The streamlined secretary brought Harold Crackenthorpe his
usual afternoon cup of tea.
"Thanks, Miss Ellis, I shall be going home early today."
"I'm sure you ought really not to have come at all, Mr.
Crackenthorpe," said Miss Ellis. "You look quite pulled down still."
"I'm all right," said Harold Crackenthorpe, but he did feel
pulled down. No doubt about it, he'd had a very nasty turn. Ah, well, that was
over.
Extraordinary, he thought broodingly, that Alfred should have
succumbed and the old man should have come through. After all, what was he –
seventy-three - seventy-four? Been an invalid for years. If there was one person
you'd have thought would have been taken off, it would have been the old man.
But No.It had to be Alfred. Alfred who, as far as Harold knew, was a healthy
wiry sort of chap. Nothing much the matter with him.
He leaned back in his chair sighing. That girl was right. He
didn't feel up to things yet, but he had wanted to come down to the office.
Wanted to get the hang of how affairs were going. Touch and go. All this - he
looked round him - the richly appointed office, the pale gleaming wood, the
expensive modern chairs, it all looked prosperous enough, and a good thing too!
That's where Alfred had always gone wrong. If you looked prosperous, people
thought you were prosperous. There were no rumours going around as yet about his
financial stability. All the same, the crash couldn't be delayed very long. Now,
if only his father had passed out instead of Alfred, as surely, surely he ought
to have done. Practically seemed to thrive on arsenic! Yes, if his father had
succumbed – well, there wouldn't have been anything to worry about.
Still, the great thing was not to seem worried. A prosperous
appearance. Not like poor old Alfred who always looked seedy and shiftless, who
looked in fact exactly what he was.
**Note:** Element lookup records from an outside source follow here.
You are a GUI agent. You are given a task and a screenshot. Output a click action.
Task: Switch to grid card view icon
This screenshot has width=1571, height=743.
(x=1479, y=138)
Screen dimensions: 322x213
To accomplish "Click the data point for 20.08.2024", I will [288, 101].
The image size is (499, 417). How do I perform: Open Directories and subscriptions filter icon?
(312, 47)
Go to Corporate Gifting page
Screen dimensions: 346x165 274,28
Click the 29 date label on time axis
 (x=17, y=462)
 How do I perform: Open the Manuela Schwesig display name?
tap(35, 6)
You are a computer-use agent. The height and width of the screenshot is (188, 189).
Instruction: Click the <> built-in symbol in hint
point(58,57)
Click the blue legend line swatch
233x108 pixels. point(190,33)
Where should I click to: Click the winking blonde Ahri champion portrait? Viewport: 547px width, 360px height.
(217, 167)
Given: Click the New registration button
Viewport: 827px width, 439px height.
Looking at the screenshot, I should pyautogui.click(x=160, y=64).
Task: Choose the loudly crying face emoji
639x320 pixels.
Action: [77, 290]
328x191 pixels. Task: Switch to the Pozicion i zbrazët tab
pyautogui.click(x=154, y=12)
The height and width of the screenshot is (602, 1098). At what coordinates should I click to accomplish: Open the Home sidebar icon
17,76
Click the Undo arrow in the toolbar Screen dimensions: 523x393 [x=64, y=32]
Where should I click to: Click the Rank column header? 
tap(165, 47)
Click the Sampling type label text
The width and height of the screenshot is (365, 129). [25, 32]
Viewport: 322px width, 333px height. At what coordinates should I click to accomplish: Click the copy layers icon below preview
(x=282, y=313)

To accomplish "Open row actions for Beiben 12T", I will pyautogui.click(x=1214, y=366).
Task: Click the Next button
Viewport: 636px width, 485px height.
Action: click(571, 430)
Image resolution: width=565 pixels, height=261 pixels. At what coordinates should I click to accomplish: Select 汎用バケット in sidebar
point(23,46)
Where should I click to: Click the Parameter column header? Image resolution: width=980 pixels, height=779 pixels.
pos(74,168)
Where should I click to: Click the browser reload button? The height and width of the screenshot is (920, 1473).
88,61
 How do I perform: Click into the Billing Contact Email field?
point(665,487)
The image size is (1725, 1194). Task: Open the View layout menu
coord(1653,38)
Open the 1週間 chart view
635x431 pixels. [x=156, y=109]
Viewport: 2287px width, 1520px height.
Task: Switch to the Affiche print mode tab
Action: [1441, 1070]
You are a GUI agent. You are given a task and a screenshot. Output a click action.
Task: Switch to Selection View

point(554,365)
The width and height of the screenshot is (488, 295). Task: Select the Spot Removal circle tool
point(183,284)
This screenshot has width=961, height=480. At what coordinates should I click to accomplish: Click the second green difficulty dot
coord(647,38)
One of those small-time speculators, never
going all out boldly for the big money. In with a shady crowd here, doing a
doubtful deal there, never quite rendering himself liable to prosecution but
going very near the edge. And where had it got him? Short periods of affluence
and then back to seediness and shabbiness once more. No broad outlook about
Alfred. Taken all in all, you couldn't say Alfred was much loss. He'd never been
particularly fond of Alfred and with Alfred out of the way the money that was
coming to him from that old curmudgeon, his grandfather, would be sensibly
increased, divided not into five shares but into four shares. Very much better.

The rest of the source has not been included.